Repeat the entries exactly as they stand.
[Opening Data provided section]
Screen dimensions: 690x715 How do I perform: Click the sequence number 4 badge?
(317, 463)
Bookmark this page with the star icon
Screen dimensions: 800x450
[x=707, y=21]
[Closing Data provided section]
- Task solution -
Screen dimensions: 690x715 How do I perform: Click the sequence number 4 badge?
(317, 463)
Bookmark this page with the star icon
Screen dimensions: 800x450
[x=707, y=21]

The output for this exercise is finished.